Challenges and Solutions
Challenge : API Response Size Limit in Web Activity
- Issue: While attempting to fetch CRM email data using ADF’s Web Activity, the API response size exceeded 4 MB, triggering the error:
Activity failed: Size of the response is more than allowed limit (4 MB). - Solution: To overcome this limitation, we switched to using Copy Data Activity, which is designed to handle larger payloads and efficiently stream data into SQL tables. This approach allowed us to:
- Bypass the 4 MB restriction.
- Write large JSON arrays directly to a staging table.
- Maintain pipeline reliability and performance.
Outcome:
We successfully stabilized the pipeline, and it now handles large volumes of JSON data reliably without any crashes or failures.
What We Did Well:
- Broke Things Down: We split the process into separate, modular ADF pipelines—one for extracting data, one for parsing it, and another for loading it. This made the system easier to manage and update.
- Clean Business Logic: Instead of spreading the logic across different parts of the system, we moved everything—parsing, transforming, deduplication—into well-organized stored procedures. This makes it easier to track changes and maintain the code.
- Built-in Monitoring: We added detailed logging so we can track each pipeline run, catch any errors, and even see which individual records failed. Everything gets stored in control tables, making debugging and analysis much simpler.
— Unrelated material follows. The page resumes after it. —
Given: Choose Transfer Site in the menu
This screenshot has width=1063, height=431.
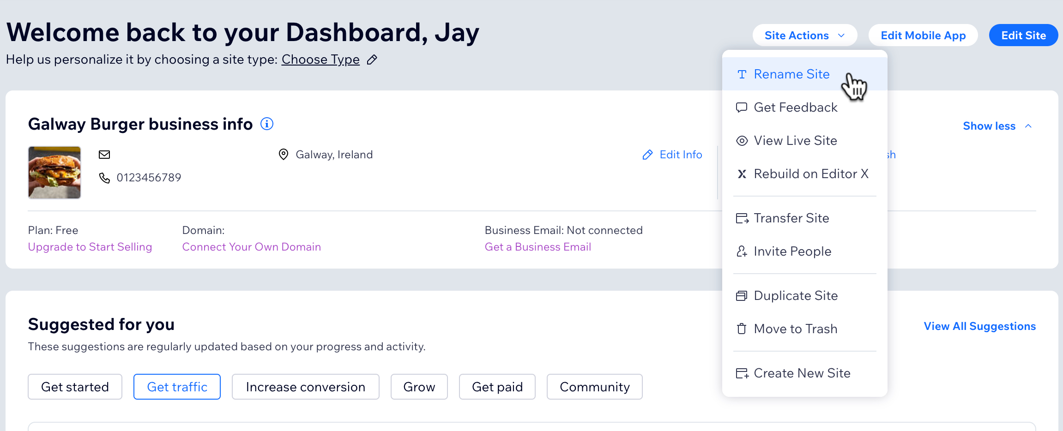Looking at the screenshot, I should click(x=791, y=218).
- Ready to Scale: The setup is flexible and can be extended easily. If we need to handle more CRM entities like Appointments or Tasks in the future, we can do it without major changes.
Results & Impact
Qualitative Benefits:
- Fully automated, end-to-end email data migration and reporting
- Raw JSON retained for transparency and traceability
- Eliminated manual API pulls and Excel processing
- Enhanced data consistency and audit-readiness
Quantitative Impact:
| Metric | Before | After | Improvement |
|---|---|---|---|
| Manual effort per week | 8+ hours | 0 hours | 100% reduced |
| Data availability latency | 3–5 days | Same-day | 80% improved |
| Report accuracy | Inconsistent | >99% accuracy | Vastly improved |
| Data audit failures | Frequent | Zero | 100% resolved |
Conclusion
This case study shows how to create an effective, automated email migration and reporting solution using Azure Data Factory in conjunction with Azure SQL Database and Power BI. The company was able to accomplish complete data control, visibility, and reporting automation without the need for complicated infrastructures by distributing tasks among specialized pipelines and utilizing stored procedures for transformation logic.
This design is scalable, secure, and easy to maintain—ready for future CRM data integrations.